Supplied passage →
- - -

Aritificial intelligence (AI) symptom diagnostics can predict whether someone has COVID-19 with almost the same accuracy as current tests, according to experts.
Research published in Nature Medicine indicates that an AI mathematical diagnostics model can predict – with an accuracy of nearly 80% against current tests – whether someone has the virus based on symptoms recorded over a period of about a week.
A second phase of the research – a collaboration between King’s College London, Massachusetts General Hospital, Nottingham University and science company Zoe – will see a further two trials aimed at producing an accurate diagnosis based on just two days of symptoms.
Massachusetts General Hospital will run a trial aimed at high risk groups in the Boston area. Those taking part – around 5,000 people – will be tested at the start for COVID-19 antibodies. They will use the app daily and be retested if they display COVID-19 symptoms. A second trial is due to start shortly in the UK.
At the heart of the work is the COVID Symptom Study app, formerly known as the Symptom Tracker. Researchers changed its name to avoid confusion with apps that track and trace. Launched on 24 March this year, the app now has more than 3 million users in the UK.
Amid all the noise surrounding COVID-19, scientists working with the symptom study have doggedly followed the trail left by the virus, gaining insight into tackling it. So far, it has helped identify COVID-19 hotspots, and proven scientifically, beyond anecdotal reports, new symptoms such as the loss of taste and smell, and provided research in the form of more than 25 scientific papers.

- - -

Supplied entries →
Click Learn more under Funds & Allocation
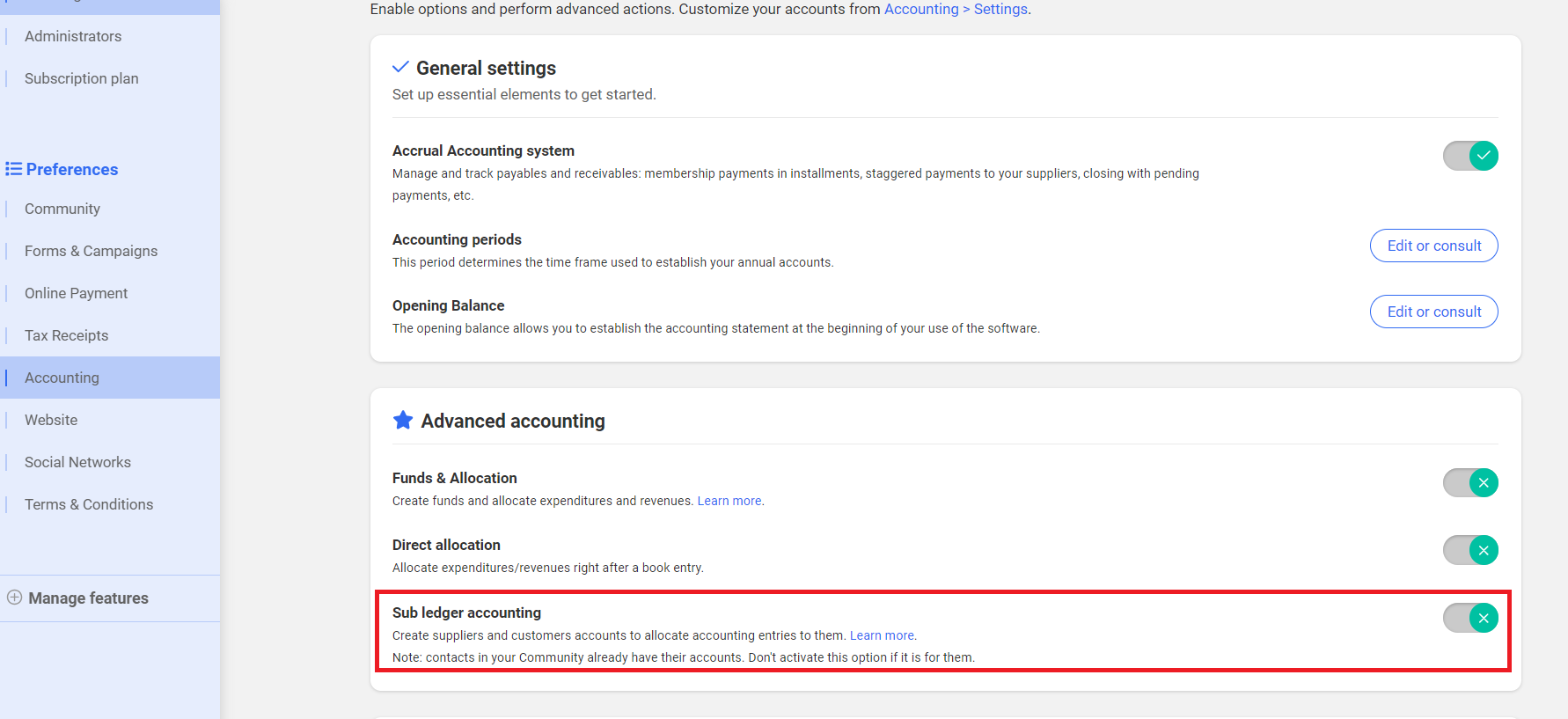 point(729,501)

- - -

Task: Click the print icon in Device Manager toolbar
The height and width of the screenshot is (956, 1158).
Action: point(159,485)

- - -

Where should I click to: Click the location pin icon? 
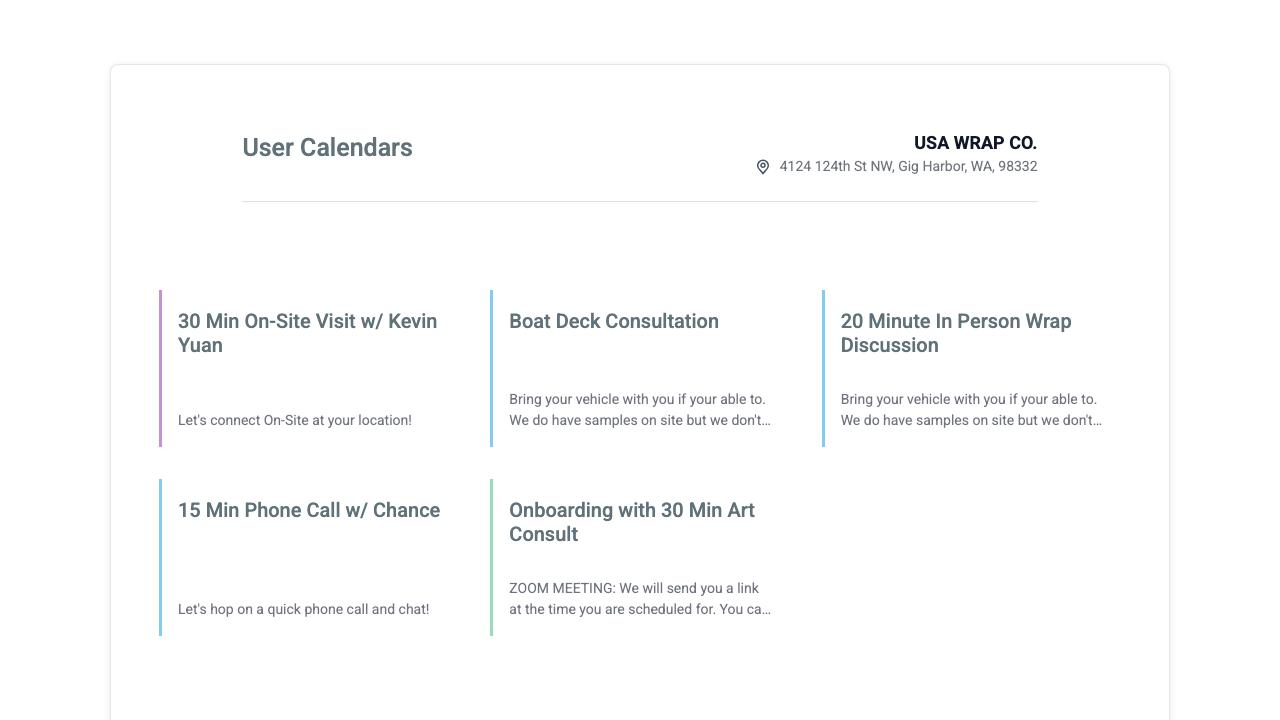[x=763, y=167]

- - -

Exercise requirements → In the article on AI symptom diagnostics for COVID-19, on what date was the COVID Symptom Study app launched?

Task output → 24 March